外国参赞似乎还有话同侯爵讲,然而一时找不到合适的表达,“我需要......准备你那种什么......”
冯文昭心里十分不满,猜测这种连帝国通用语也讲不好的外交人员,大概也是被家里恩荫的二世祖,在南朝的革命党们在报纸上抨击帝国的门阀政治,然而侯爵想着所有国家大概都会走上同样的路子,他为了显得更讽刺些——多是由于苻宁,刻意睁大眼睛,满脸困惑地去望着德辛。

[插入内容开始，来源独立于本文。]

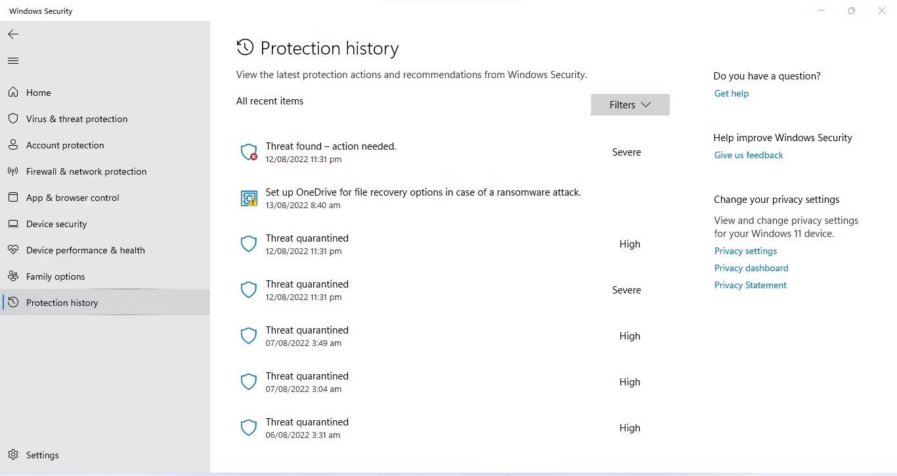Viewport: 897px width, 476px height.
Task: Click the Protection history clock icon
Action: click(13, 302)
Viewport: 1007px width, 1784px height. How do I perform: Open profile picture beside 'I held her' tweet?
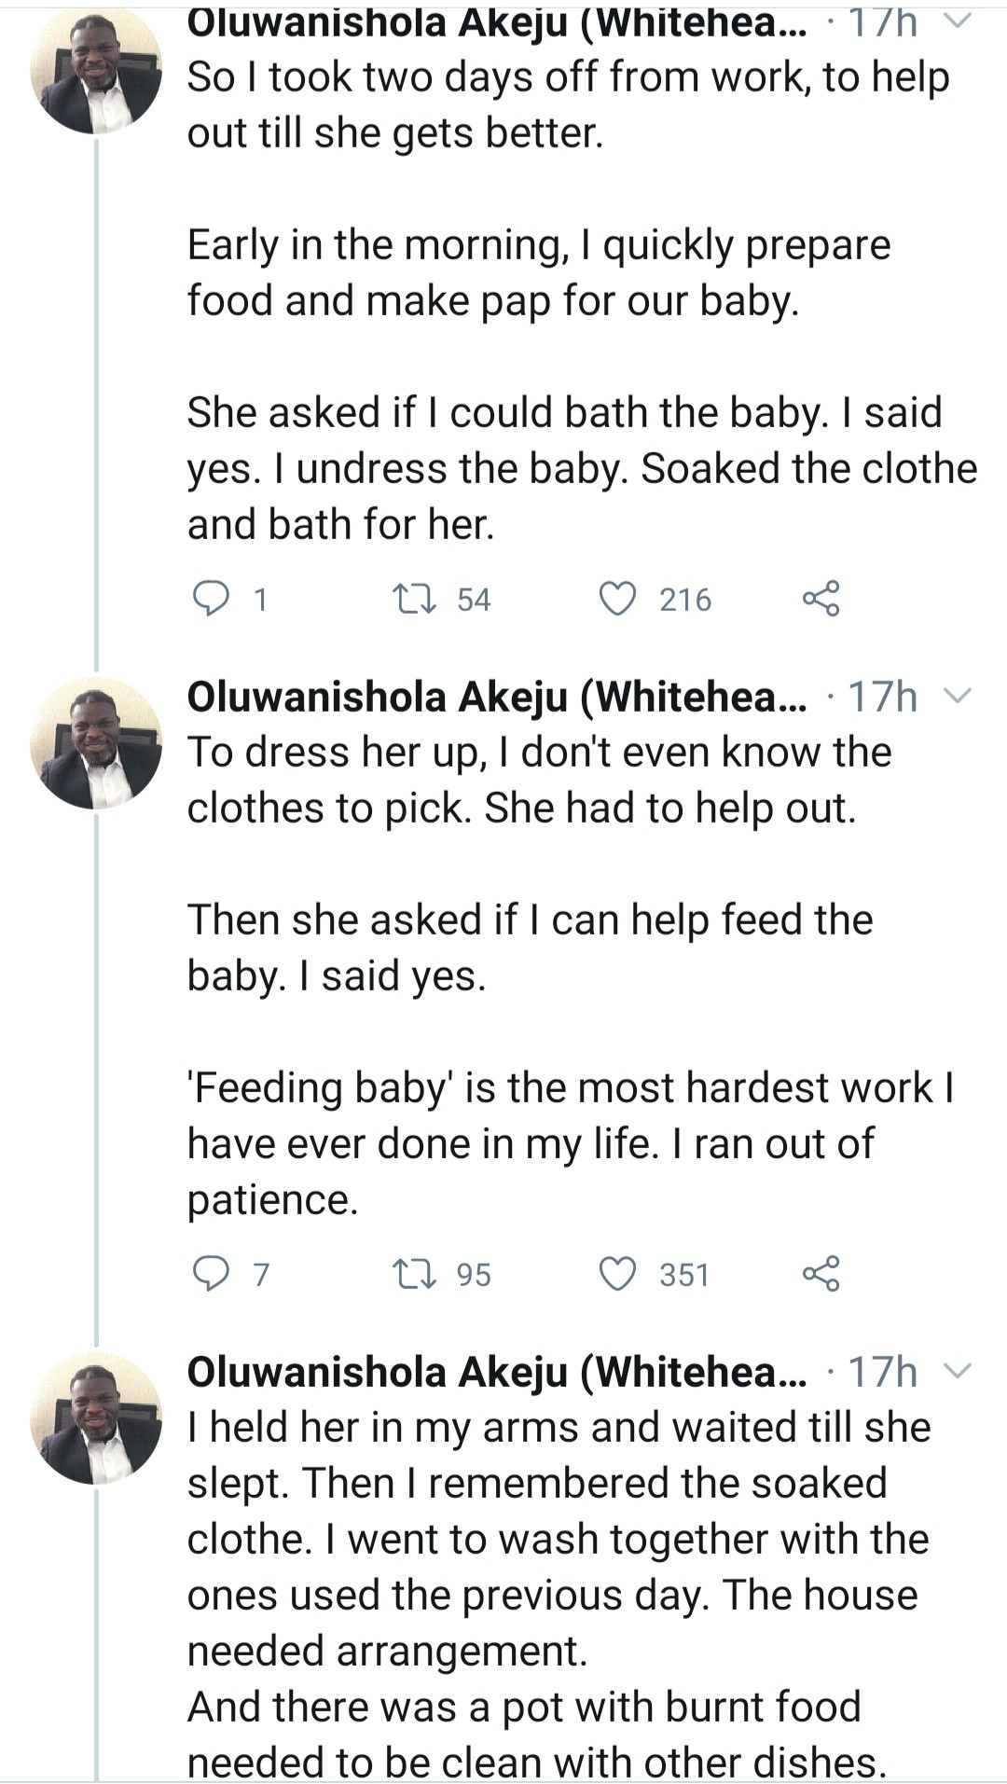pos(96,1418)
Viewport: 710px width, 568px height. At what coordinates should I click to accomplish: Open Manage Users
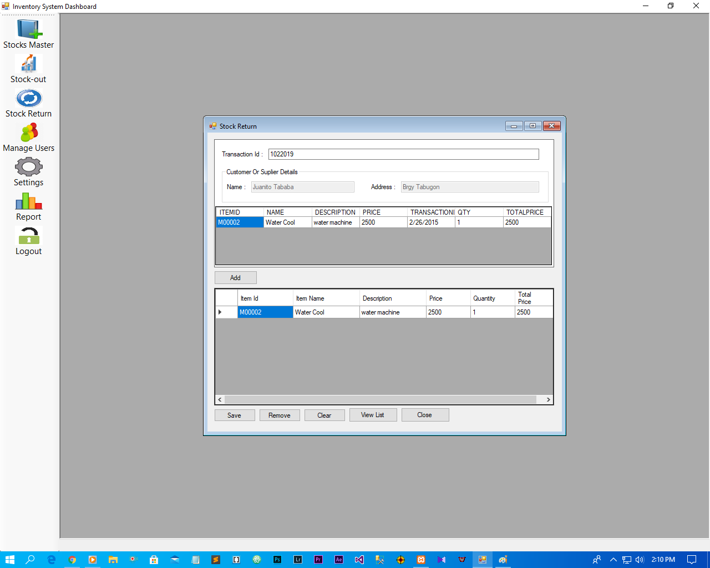pos(28,136)
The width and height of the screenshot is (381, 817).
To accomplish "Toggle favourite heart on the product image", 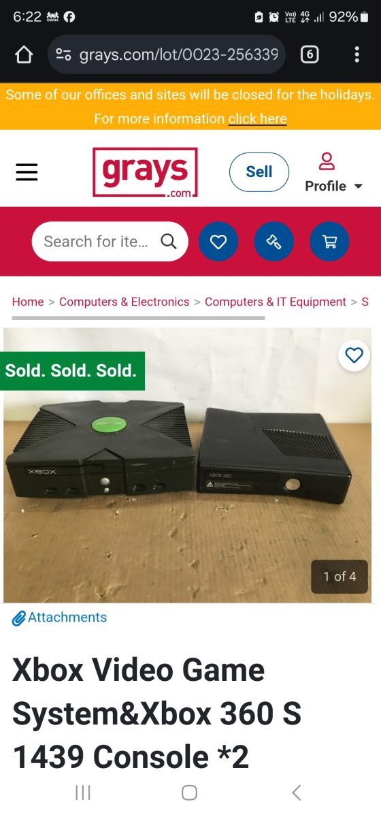I will (x=354, y=355).
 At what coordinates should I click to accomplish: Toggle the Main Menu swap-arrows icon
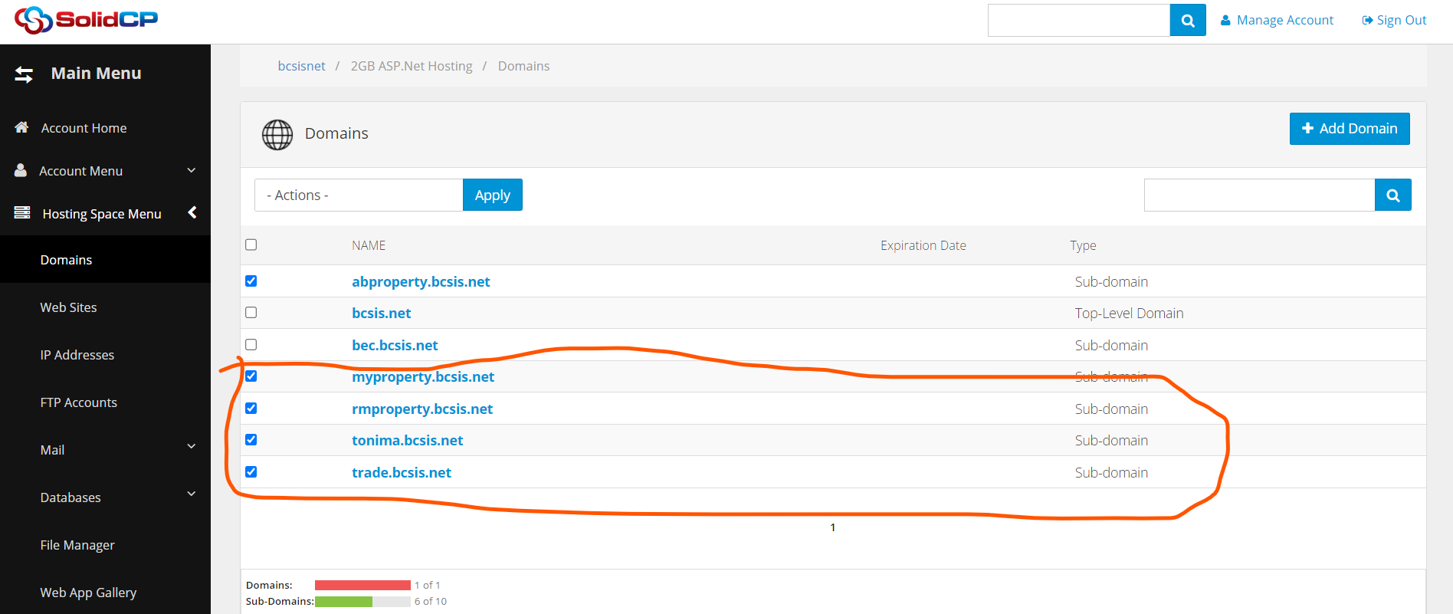tap(24, 74)
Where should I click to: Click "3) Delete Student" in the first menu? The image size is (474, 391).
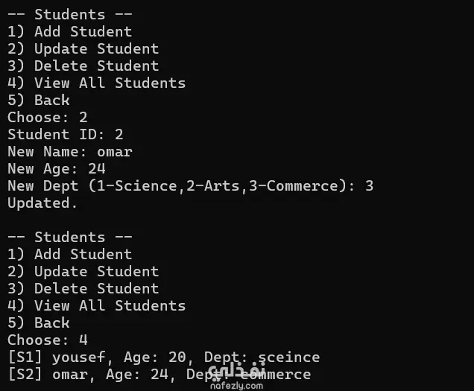click(x=83, y=66)
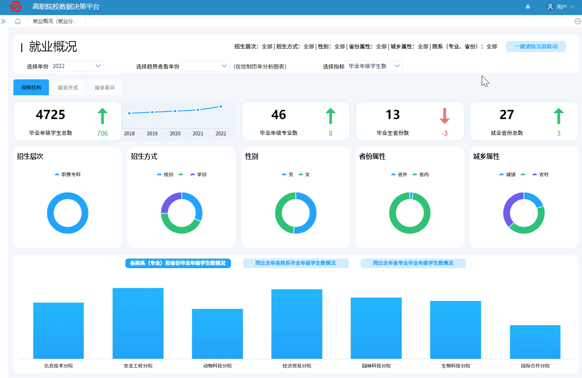Switch to the 就业方式 tab

(68, 87)
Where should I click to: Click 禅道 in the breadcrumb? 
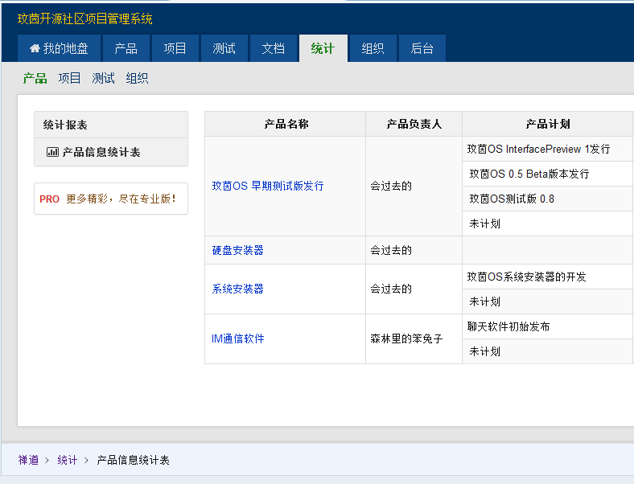[x=28, y=460]
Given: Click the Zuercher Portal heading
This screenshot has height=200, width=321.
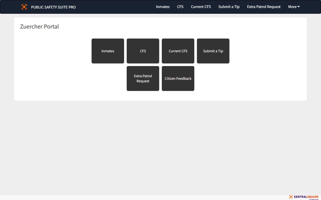Looking at the screenshot, I should 39,27.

“好了,别说了,我刚刚和你开完笑的,你不用给他红包。”苻宁说着就要忍不住笑,这边冯文昭又叫他弄得无可奈何,“你看......”表弟还算没忘了他,让冯文昭注意到德辛手中丝绒圆盒内的金累丝嵌红宝石戒指。
“星荧璀璨,令人惊叹,不过,先生,要是革命党来了您打算把它怎么办呢?”
苻宁不理解这个笑话,对着冯文昭沉下脸来,“你在说什么啊?”
“这都没什么用,先生,跟您直说了吧,我知道是怎么回事,我妈妈只是在无情地玩弄你,等她腻味了,再多的礼物也没用,抱歉这么直白地表达,可我就是见不得别人无辜受骗,我见得多了,你们不会有结果的。”
也不知是在向谁撒气,反正冯文昭顺畅地说完了一切自己想说的,“对不起,你们得容我出去抽根烟。”
如果苻宁懂些事的话,此刻就该跟出来,他们买了戒指,且不止一个,现在怎么都该走了,然而他真的独自吸起烟来,透过橱窗,仍和那外国参赞坐在一处。他觉得韦芝丽现在干什么是她的自由,自己虽然是儿子也不该干涉,可苻宁总是先挑起他的火,然后必定有由可怜相给他看,于是冯文昭不得不专心于香烟,雨后的太阳一会儿就让他双目昏茫,唯有避进建筑的阴影里才寻得舒适自在,他吐出几个烟圈,又觉得喉咙干燥难受。
“号外!号外!”报童骑着自行车打旁边溜过,又很突然地掏出个扩音喇叭筒喊起来,冯文昭被吓着了,气得斥责了那矮胖男孩一句,报童翻白眼给他,继续向前骑车,“号外!号外!”反倒是越喊越来劲。